Expression of recombinant proteins

We expressed peptide of Toxoplasma gondii SAG1 from aa221 to aa319 (SAG1HC). This peptide encloses B- and T-cell epitopes [10]. The peptide was cloned in frame with Nicotiana benthamiana Hsp90.3 (NbHsp90.3) [18] and was expressed and purified from E. coli.

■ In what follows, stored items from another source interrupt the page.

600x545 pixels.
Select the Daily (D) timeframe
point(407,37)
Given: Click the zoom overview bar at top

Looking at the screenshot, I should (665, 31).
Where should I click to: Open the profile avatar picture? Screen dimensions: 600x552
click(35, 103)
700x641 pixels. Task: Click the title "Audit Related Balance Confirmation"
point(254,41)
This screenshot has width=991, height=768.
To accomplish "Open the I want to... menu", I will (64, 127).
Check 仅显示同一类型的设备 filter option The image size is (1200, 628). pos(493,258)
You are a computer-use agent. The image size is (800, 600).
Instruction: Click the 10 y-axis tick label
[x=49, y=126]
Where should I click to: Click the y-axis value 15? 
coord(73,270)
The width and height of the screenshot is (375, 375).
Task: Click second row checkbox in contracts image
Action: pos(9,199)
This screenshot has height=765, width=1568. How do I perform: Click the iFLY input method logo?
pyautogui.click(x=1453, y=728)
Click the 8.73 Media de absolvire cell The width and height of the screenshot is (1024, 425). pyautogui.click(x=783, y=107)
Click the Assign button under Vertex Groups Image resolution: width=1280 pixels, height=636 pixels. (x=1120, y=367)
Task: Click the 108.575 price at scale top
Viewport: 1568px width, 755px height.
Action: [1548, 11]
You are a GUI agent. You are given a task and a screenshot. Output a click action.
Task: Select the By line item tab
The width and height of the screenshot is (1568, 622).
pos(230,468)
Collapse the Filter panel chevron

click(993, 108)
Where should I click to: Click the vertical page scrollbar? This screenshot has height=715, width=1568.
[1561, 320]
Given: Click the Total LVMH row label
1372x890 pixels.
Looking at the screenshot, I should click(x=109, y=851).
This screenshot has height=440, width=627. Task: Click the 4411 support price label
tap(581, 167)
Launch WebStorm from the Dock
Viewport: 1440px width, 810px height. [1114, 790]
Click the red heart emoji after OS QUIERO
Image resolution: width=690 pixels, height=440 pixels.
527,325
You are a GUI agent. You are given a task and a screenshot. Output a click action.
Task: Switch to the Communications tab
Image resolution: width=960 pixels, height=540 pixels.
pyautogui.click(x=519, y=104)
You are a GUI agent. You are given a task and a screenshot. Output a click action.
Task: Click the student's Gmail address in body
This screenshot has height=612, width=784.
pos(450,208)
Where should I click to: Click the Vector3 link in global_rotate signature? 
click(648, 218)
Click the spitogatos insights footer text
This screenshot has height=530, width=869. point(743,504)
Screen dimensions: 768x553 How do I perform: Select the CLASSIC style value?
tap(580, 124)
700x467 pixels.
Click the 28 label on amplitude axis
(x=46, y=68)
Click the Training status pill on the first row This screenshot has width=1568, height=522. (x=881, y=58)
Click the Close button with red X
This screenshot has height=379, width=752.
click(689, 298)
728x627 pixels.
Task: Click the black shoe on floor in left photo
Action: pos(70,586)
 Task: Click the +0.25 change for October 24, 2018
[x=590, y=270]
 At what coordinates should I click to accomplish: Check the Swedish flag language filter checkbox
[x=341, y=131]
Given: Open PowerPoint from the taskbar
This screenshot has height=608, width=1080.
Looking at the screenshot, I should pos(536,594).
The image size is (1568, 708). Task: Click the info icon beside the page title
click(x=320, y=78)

Humoral immune response generated by NbHsp90.3-SAG1HC fusion protein

Mice were intraperitoneal immunized with the NbHsp90.3-SAG1HC fusion protein (NbHsp90.3-SAG1HC group), SAG1m (SAG1m group), NbHsp90.3 (NbHsp90.3 group) or PBS buffer 1× (PBS group). In order to administrate approximately equimolar quantities of recombinant proteins, the immunization doses for each antigen formulation were: SAG1m (34-kDa, 2.5 μg), NbHsp90.3 (84.5-kDa, 7.5 μg) and NbHsp90.3-SAG1HC fusion protein (96-kDa, 9 μg) of PBS 1×.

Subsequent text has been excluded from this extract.